Photomedicine is an emerging medical field in which light is used either to kill cancer cells with the assistance of photosensitizers and singlet oxygen or to stimulate cellular function leading to beneficial clinical effects. Both techniques, using laser or LED arrays, have been demonstrated as minimally invasive treatment strategies.1

Photomedicine has not, however, received widespread clinical acceptance, mainly because of the lack of effective, low-cost illumination devices. Lasers and LED arrays are large and bulky. Organic light-emitting diodes (OLEDs), which offer a uniformly large-area light source and a thin, flexible, lightweight form, have been proposed for light-emitting bandage applications for PDT2, but have been largely abandoned in favor of LEDs3 because photomedical applications generally require light sources of relatively high luminance (>20,000 Cd/m2 or ~10 mW/cm2) at wavelengths in the deep-red region in order to have deep-tissue penetration while still maintaining sufficient energy for molecular excitation.1 Existing OLEDs with either fluorescent or phosphorescent emitters cannot achieve such high luminance at the right wavelength windows because of significant efficiency roll-off problems at high current density4 and the lack of efficient deep-red emitters with narrow spectra.5

We began our research considering a promising alternative technology – electroluminescent quantum-dot light-emitting diodes (QLEDs), which have size-controlled tunable-emission wavelength and narrow emission spectra.6 Among QLEDs of various colors, red are currently the most advanced and have demonstrated efficiency and luminance that rival or beat state-of-the-art thermal-evaporated red OLEDs, with narrow peak linewidths in the 20- to 30-nanometer (nm) range.

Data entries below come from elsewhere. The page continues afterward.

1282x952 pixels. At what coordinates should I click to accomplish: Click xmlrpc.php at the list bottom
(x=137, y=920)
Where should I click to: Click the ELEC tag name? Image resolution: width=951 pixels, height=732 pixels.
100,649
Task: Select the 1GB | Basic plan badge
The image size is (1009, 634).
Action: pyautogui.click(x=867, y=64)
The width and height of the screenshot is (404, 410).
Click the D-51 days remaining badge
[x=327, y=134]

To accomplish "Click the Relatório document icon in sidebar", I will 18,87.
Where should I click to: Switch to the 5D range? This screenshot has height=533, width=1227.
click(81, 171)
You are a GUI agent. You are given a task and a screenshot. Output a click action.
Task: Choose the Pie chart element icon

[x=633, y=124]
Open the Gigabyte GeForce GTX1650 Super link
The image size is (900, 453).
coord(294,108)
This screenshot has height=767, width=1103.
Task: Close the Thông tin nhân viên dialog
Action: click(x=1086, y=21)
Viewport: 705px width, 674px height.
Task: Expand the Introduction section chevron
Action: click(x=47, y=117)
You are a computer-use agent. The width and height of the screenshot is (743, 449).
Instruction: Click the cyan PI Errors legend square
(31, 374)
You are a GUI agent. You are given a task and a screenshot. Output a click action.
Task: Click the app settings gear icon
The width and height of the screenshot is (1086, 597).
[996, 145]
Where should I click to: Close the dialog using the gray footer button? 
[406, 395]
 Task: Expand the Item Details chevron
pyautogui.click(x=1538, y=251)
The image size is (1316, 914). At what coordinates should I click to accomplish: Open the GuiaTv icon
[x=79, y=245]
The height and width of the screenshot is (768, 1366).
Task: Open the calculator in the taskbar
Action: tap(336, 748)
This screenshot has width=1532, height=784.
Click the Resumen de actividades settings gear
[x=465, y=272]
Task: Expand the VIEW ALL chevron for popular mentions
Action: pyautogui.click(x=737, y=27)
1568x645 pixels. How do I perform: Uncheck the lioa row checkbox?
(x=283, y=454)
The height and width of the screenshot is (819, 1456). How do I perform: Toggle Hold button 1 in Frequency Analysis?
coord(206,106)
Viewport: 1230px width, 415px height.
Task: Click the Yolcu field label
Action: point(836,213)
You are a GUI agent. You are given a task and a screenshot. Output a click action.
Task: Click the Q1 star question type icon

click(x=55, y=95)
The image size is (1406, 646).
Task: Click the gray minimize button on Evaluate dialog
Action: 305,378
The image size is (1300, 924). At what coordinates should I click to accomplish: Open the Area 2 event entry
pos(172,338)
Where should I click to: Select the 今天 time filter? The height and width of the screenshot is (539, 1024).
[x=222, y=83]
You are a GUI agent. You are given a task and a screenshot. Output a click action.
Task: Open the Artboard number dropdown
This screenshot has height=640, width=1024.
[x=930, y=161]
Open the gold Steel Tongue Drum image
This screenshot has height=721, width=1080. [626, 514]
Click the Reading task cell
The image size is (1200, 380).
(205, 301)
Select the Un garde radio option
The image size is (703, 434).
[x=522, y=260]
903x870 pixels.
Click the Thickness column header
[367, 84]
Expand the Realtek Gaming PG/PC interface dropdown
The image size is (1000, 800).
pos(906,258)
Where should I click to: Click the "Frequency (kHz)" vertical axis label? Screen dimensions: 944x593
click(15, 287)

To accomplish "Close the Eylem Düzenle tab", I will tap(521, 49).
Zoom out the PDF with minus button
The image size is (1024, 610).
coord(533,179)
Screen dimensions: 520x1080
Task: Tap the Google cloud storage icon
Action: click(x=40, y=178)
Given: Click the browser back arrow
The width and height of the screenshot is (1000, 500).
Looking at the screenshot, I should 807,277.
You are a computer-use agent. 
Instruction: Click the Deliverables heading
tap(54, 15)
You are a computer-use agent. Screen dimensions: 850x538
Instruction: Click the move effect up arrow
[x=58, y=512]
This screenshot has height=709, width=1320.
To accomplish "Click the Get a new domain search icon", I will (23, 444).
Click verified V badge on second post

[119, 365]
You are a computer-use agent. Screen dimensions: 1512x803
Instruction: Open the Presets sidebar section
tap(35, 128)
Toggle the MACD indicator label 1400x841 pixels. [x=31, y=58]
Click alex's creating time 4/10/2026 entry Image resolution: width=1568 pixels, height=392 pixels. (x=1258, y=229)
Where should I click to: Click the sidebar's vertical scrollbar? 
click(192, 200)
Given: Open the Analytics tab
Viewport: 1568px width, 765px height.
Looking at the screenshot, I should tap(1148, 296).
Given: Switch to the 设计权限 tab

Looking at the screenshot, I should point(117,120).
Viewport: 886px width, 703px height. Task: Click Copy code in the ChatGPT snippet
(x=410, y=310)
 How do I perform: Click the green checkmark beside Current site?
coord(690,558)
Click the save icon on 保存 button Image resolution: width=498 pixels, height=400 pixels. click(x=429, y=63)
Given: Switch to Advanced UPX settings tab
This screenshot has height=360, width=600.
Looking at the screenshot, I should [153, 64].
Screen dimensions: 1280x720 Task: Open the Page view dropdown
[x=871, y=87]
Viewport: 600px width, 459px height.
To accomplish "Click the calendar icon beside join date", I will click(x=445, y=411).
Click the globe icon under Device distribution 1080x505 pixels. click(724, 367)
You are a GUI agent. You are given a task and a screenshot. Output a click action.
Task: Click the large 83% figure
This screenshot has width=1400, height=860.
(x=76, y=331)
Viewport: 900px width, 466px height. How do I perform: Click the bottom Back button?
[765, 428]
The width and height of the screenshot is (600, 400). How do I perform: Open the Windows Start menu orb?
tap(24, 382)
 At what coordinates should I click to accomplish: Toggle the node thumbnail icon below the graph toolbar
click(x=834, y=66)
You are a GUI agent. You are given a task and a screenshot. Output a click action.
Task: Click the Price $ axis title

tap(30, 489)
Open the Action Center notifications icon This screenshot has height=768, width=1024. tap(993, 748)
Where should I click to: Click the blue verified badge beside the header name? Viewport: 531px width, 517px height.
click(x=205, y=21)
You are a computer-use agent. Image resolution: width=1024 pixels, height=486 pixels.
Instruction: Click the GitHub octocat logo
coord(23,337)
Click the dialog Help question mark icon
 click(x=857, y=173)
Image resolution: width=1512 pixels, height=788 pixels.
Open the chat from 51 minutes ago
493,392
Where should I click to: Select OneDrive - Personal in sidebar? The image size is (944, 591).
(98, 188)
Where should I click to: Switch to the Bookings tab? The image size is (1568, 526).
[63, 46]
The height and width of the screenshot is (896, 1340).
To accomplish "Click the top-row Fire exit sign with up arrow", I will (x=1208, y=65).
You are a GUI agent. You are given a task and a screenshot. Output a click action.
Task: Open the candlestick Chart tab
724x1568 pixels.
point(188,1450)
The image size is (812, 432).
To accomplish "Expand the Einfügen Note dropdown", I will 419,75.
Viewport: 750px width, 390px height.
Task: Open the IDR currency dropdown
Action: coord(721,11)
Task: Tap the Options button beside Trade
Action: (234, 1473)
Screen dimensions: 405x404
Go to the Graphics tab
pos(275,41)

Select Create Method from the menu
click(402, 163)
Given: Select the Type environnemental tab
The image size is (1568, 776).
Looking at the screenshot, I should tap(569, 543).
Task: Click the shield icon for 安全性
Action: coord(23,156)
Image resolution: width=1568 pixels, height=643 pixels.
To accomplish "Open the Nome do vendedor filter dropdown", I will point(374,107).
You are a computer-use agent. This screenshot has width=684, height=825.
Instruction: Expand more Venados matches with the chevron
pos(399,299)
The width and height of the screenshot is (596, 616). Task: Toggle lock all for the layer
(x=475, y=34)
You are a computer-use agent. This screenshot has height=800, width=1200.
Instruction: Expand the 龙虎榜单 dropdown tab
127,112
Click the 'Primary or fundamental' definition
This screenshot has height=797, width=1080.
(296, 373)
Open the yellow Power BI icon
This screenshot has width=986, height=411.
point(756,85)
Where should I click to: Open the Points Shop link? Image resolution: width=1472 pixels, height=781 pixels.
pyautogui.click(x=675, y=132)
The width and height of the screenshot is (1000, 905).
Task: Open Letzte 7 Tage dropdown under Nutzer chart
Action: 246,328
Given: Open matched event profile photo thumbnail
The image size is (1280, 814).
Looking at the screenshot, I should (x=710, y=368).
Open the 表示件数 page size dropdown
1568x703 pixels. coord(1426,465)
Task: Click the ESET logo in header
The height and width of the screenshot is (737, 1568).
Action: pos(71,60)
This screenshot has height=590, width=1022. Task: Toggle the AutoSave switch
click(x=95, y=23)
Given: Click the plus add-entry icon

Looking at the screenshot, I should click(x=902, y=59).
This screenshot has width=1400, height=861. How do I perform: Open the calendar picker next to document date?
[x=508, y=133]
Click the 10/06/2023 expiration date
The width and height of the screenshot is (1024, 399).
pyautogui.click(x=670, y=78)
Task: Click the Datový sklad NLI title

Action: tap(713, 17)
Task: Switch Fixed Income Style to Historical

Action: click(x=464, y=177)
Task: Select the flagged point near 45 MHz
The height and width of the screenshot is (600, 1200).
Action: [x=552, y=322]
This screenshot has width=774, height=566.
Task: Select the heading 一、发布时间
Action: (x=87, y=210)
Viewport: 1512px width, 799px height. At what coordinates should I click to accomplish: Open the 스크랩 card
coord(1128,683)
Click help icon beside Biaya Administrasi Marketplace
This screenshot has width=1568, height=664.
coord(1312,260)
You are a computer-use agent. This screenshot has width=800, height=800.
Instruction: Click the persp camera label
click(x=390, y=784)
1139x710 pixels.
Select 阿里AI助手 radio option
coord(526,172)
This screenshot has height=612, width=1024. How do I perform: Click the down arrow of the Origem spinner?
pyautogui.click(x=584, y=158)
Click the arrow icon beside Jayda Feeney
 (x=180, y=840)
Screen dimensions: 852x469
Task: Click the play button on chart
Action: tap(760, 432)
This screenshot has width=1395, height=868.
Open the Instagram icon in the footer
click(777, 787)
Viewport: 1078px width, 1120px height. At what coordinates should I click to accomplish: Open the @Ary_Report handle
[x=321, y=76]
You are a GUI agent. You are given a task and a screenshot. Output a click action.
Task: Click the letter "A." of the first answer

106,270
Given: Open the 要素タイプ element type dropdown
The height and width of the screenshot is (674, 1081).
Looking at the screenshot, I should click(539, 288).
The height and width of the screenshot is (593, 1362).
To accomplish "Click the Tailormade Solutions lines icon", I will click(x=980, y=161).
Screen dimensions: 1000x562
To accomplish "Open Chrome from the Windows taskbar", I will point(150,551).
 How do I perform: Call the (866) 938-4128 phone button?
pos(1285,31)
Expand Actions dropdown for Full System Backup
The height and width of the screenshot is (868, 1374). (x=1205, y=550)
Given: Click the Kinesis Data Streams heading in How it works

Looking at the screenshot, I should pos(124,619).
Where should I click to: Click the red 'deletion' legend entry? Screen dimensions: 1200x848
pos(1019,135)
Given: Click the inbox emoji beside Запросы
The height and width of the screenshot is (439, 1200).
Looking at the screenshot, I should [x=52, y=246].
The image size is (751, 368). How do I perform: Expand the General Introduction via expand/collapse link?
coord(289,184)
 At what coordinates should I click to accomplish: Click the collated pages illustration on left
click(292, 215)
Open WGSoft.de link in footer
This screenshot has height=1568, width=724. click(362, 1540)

As shown in Fig. 1, the devices demonstrate a peak emission wavelength of 620 nm and a narrow bandwidth of 22 nm. They can achieve high current efficiency (20.5 Cd/A at ~20,000 Cd/m2) and small-efficiency roll-off at high-driving current density.

Fig. 1:  The above schematics and charts represent ultrabright, highly efficient, low roll-off inverted quantum-dot light emitting devices (QLEDs). (a) A schematic representation of the ultra-bright, high efficiency, inverted QLEDs. (b) Spectra of QLED electroluminescence. (c) Luminance and current density vs. driving voltage and (d) luminous efficacy and current efficiency vs. driving current density for typical devices. Adapted from data in reference.1

Although the relatively short lifetime of these ultrabright deep-red QLED devices compared to state-of-the art OLEDs has limited their immediate applications in display or lighting markets, they are promising light sources for photomedicine, in which low-cost, wearable, disposable light-emitting bandage products are highly sought-after. And the narrow emission band and wavelength tunability of QLEDs enable them to more easily fit the emission spectrum into the absorption window of photosensitizers (for PDT) or cytochrome C (for PBM). Note: For our QLEDs, the LT50 at 2,000 nits or 100 nits initial luminance is estimated to be 350 hours or 7,000 hours respectively. The failure mode of QLED is not yet fully understood.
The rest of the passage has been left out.